Special considerations

See the list below:

  • ASCT is the only potentially curative therapy for MDS.

  • Appropriate patients should be referred early for consultation with a transplant specialist, before extensive transfusion support, infectious complications, or transformation to AML.

  • Generally, early transplantation is advocated for young patients who are IPSS INT-2–risk and high-risk patients.[17]

  • Consider referral for clinical trial participation at any stage of therapy.

  • The regimens above have been tested in the frontline setting, and there is no standard of care at the inevitable time of frontline therapeutic failure for higher-risk MDS, which carries an extremely poor prognosis.[37]

  • Clinical trial participation in this situation is highly recommended.
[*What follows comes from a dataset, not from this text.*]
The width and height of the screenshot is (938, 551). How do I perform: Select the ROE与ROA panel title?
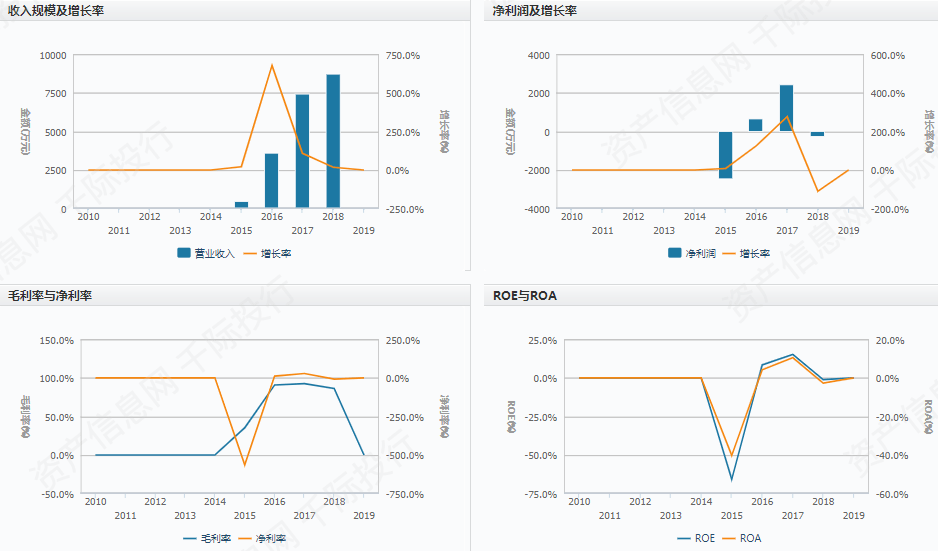click(x=525, y=295)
Commercially available agents approved for AML, such as the BCL2 inhibitor venetoclax (in combination with hypomethylating agents)[38] and inhibitors of mutant IDH1[39] or IDH2[41] have demonstrated activity in this setting, and these agents are under further investigation in patients with MDS.

  • When considering the choice of a particular therapeutic regimen, it is important to consider the time to initial and best response; the duration of time to response is also critical in evaluating the success of therapies.

  • Therapeutic regimens should generally not be changed in the absence of progression or toxicity unless an adequate trial of the current regimen has been undertaken.

The median time to response for the therapies listed above is as follows:

  • ESAs with or without granulocyte-colony stimulating factor (G-CSF): 8-12 wk [18, 14]
  • Lenalidomide: 4.6 wk [19]
  • ATG plus cyclosporine: 4 mo [20]
  • Azacitidine or decitabine: 1.7 mo [15] to 3 mo [21]
  • Induction chemotherapy: 4-6 wk

Supportive care

Infection prophylaxis

  • Indicated for patients with prolonged, severe neutropenia (< 0.5 × 109/L for ≥ 7 d) due to either disease or therapy, who are at risk for opportunistic infections and febrile neutropenia

  • Infection prophylaxis during periods of neutropenia should be considered, using a fluoroquinolone,[22] a second-generation azole antifungal,[23] and an antiherpetic agent[24]

Transfusion support

  • RBC transfusions (leuko-reduced) for patients who have symptomatic anemia
  • Platelet transfusions for thrombocytopenia-related bleeding
  • Irradiated packed RBCs are suggested for transplant candidates

Management of transfusion iron overload

  • For patients who survive long enough to receive over 20-30 U of packed RBCs, transfusion iron overload is probable
  • End-organ iron deposition may cause cardiac, hepatic, or endocrine dysfunction

  • Iron-chelating agents (deferoxamine, deferasirox) are available, but they have not been shown to decrease complications in MDS patients in prospective randomized trials. For this reason, many experts limit the use of these agents to patients likely to survive several years with transfusion dependence (eg, R-IPSS very-low-risk and low-risk patients).

  • Each iron-chelating agent has its own drawbacks: Deferoxamine requires inconvenient subcutaneous infusions and is associated with infusion-site reactions and cataracts; deferasirox is an oral agent but it is costly, requires monitoring of vision and kidney and liver function, and is contraindicated in severe thrombocytopenia.